Juho Laatu wrote (29 Nov 2011):

We may compare IRV also to the other commonly used single-winner method TTR. To be brief, one could say that IRV is better than TTR since it has more elimination rounds. IRV's problem in this comparison is that it collects so much information that one can, after the election, see what strategies would have paid off. In TTR one may have very similar problems but people stay happier since they can not see the problems. They can't see for example what would have happened if some other pair of candidates would have made it to the second round. Spoilers may exist but they remain undetected, or at least unverified.


Yes, IRV is much better than TTR partly for that reason. IRV simulates "everyone gets one vote each, eliminate one candidate, repeat until one remains" (a process I think is called the Exhaustive Ballot) except that voters can't sit out a round or two and then come back in, and they have to keep voting consistent with their ranking that they give at the beginning (so if in the first round they vote for X they
have to keep voting for X until X is eliminated or wins).

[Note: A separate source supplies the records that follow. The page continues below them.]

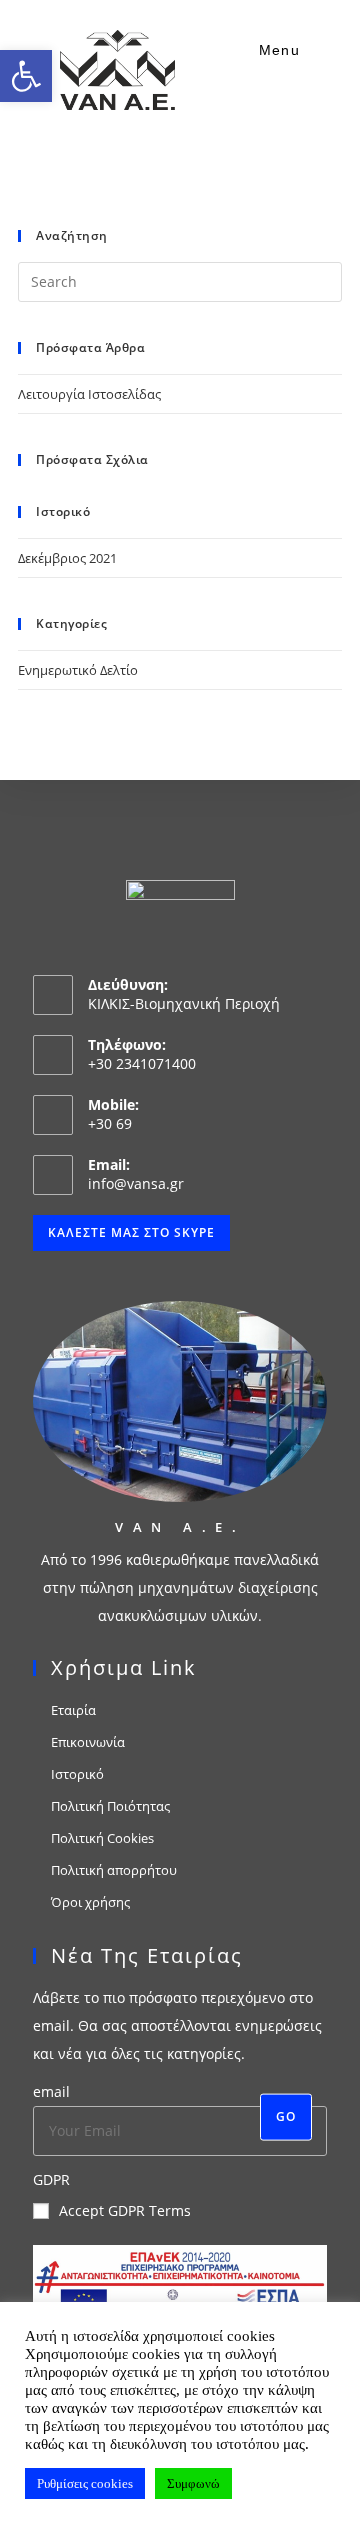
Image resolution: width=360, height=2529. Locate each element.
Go (286, 2116)
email (51, 2091)
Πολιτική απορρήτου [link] (114, 1870)
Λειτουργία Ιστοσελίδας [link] (89, 394)
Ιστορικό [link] (77, 1774)
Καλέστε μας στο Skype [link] (131, 1232)
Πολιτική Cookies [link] (102, 1838)
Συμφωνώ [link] (193, 2483)
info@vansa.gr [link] (136, 1183)
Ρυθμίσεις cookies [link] (85, 2483)
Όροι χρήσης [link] (90, 1902)
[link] (26, 76)
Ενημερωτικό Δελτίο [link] (78, 670)
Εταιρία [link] (73, 1710)
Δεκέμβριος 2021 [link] (67, 558)
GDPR (51, 2179)
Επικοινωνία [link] (88, 1742)
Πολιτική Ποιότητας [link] (110, 1806)
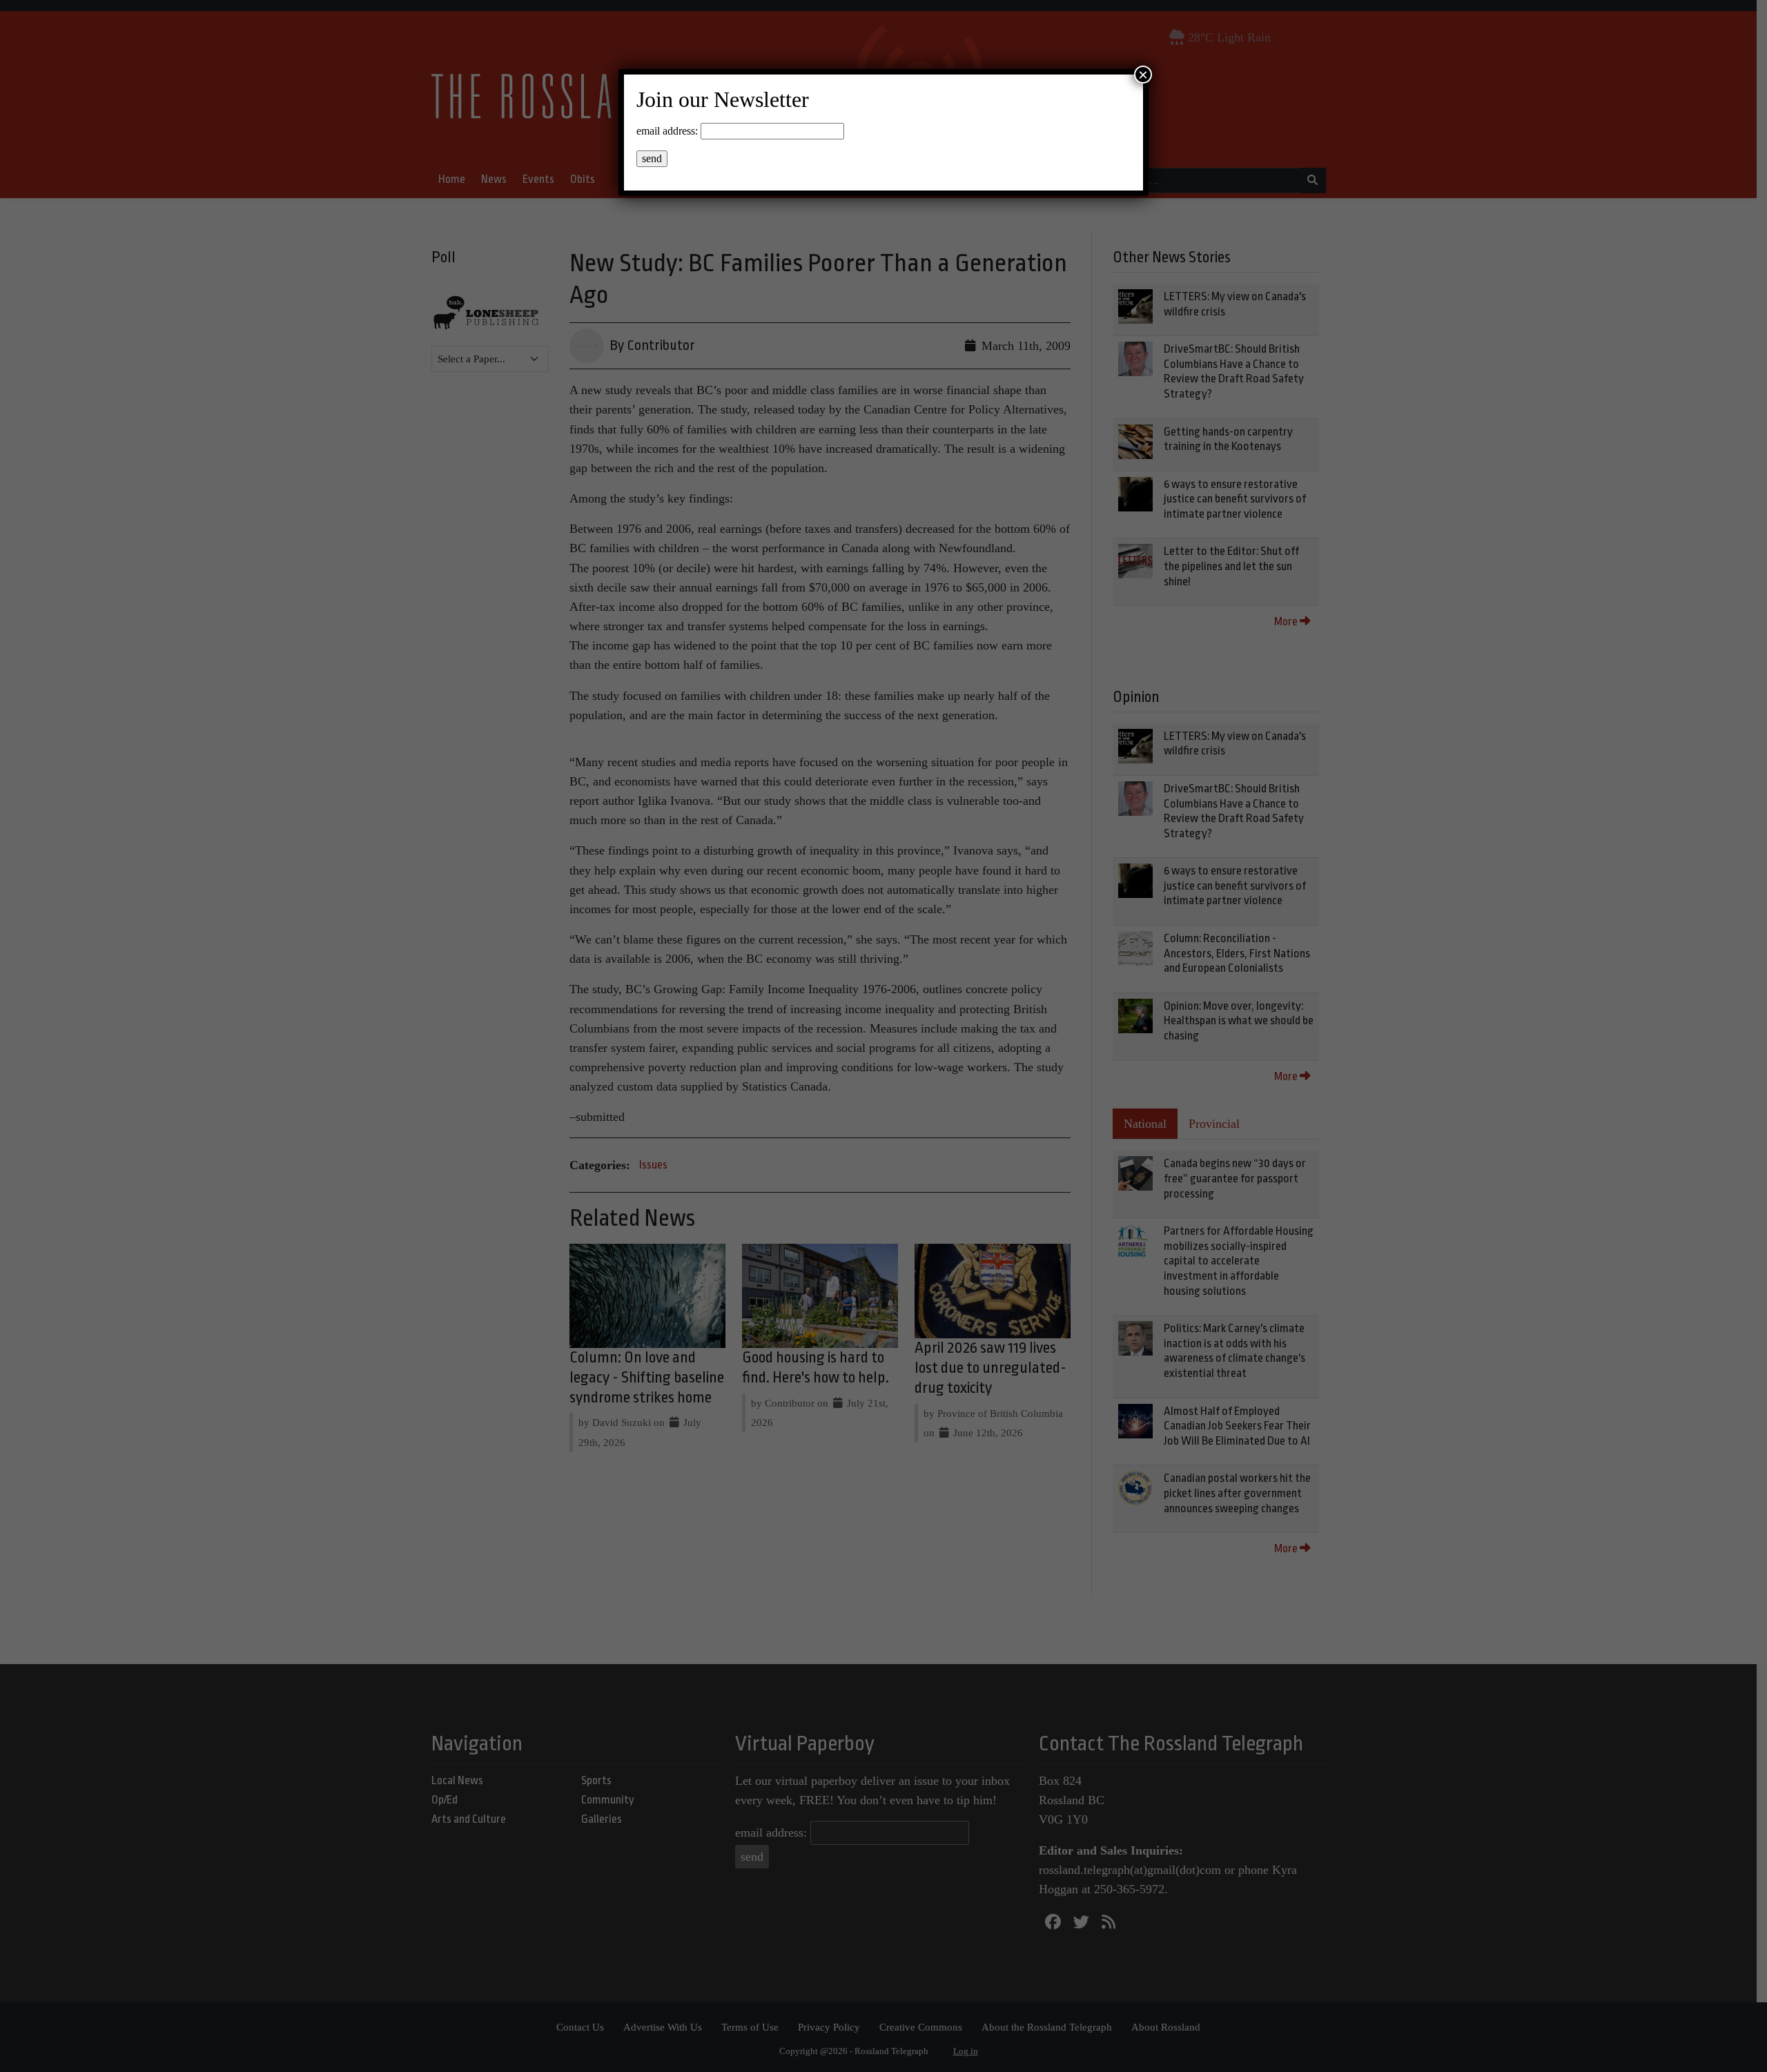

This last feature is a big positive because it makes using the devious Push-over strategy much more difficult and risky. In TTR if you are confidant that your favourite F will make the second round without your vote (but not make the majority threshold even with your vote) you might be able to improve F's chance of winning by voting in the first round for a "turkey" T that you are sure that F
can pairwise beat with your vote.

In IRV if you try that and you succeed in causing the final (virtual) runoff to be between F and T, F has to win with you still voting for T.

I'd like to add that IRV is an algorithm for those that want to favour the large parties.


The main thing that favours large parties is legislators elected in single-member districts versus some form of PR in multi-member districts. But yes, IRV is a bit biased towards slightly off-centre candidates whereas Approval has a strong bias toward centrist candidates. In Approval it is just possible to have a surprise centrist winner, by getting all the approvals of voters in the centre (with maybe some being exclusive approvals) and approvals from some of the wing voters who fear the opposing wing candidate more than they like (or are hopeful about) their own.